------ Information provided ------

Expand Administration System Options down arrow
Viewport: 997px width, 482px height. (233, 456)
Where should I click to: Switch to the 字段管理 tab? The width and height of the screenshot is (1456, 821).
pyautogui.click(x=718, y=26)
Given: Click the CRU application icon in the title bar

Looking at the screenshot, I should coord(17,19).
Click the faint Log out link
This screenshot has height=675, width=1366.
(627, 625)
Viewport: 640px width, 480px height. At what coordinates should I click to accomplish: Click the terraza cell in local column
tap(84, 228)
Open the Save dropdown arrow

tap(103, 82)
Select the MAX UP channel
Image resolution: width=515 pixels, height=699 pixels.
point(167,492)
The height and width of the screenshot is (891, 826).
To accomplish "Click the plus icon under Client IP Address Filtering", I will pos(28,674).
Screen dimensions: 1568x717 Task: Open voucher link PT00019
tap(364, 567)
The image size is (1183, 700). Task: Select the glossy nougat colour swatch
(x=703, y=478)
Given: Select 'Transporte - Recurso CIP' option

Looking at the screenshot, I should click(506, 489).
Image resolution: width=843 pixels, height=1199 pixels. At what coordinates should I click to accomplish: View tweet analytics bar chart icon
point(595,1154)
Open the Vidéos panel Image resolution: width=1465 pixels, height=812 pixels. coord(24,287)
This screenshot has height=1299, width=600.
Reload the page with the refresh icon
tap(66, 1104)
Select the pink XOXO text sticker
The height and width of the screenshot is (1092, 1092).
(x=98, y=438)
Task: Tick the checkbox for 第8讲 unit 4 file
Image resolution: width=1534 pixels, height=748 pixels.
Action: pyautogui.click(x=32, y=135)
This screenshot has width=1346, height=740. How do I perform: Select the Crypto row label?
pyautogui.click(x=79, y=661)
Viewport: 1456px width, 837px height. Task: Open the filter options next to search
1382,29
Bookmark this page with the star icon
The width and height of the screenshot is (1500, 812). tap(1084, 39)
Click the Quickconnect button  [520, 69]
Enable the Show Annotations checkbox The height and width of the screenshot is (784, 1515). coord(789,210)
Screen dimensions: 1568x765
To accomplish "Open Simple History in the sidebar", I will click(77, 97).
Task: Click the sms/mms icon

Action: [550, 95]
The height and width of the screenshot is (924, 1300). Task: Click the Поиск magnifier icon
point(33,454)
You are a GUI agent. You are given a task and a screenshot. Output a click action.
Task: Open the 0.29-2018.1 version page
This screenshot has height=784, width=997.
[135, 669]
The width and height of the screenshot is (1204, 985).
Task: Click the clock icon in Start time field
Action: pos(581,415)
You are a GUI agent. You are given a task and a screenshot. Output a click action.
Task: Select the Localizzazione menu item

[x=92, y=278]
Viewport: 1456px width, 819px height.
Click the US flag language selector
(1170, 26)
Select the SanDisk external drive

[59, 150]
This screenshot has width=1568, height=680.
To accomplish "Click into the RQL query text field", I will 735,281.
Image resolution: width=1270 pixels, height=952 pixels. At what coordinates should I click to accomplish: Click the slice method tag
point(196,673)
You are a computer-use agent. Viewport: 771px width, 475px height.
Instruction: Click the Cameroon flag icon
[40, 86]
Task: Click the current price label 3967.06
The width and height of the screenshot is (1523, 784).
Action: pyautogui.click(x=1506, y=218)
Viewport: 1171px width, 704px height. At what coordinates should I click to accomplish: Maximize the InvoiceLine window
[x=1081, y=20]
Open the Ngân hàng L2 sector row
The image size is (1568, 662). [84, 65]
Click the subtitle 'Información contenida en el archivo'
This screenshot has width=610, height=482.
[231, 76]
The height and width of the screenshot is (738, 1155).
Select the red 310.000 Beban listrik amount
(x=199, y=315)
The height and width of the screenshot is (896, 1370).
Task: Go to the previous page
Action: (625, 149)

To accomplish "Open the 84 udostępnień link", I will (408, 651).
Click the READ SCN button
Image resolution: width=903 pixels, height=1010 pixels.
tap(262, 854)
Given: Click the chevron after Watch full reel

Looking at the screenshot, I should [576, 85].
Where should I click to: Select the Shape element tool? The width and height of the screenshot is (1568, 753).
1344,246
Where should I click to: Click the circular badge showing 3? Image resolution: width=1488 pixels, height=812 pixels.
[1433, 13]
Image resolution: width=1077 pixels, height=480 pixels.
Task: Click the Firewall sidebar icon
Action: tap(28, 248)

------

▶ **Problem statement**
Pick out every line of the items above that contains the word "checkbox", and copy each such line in full.

▶ **Final answer**
Task: Tick the checkbox for 第8讲 unit 4 file
Enable the Show Annotations checkbox The height and width of the screenshot is (784, 1515). coord(789,210)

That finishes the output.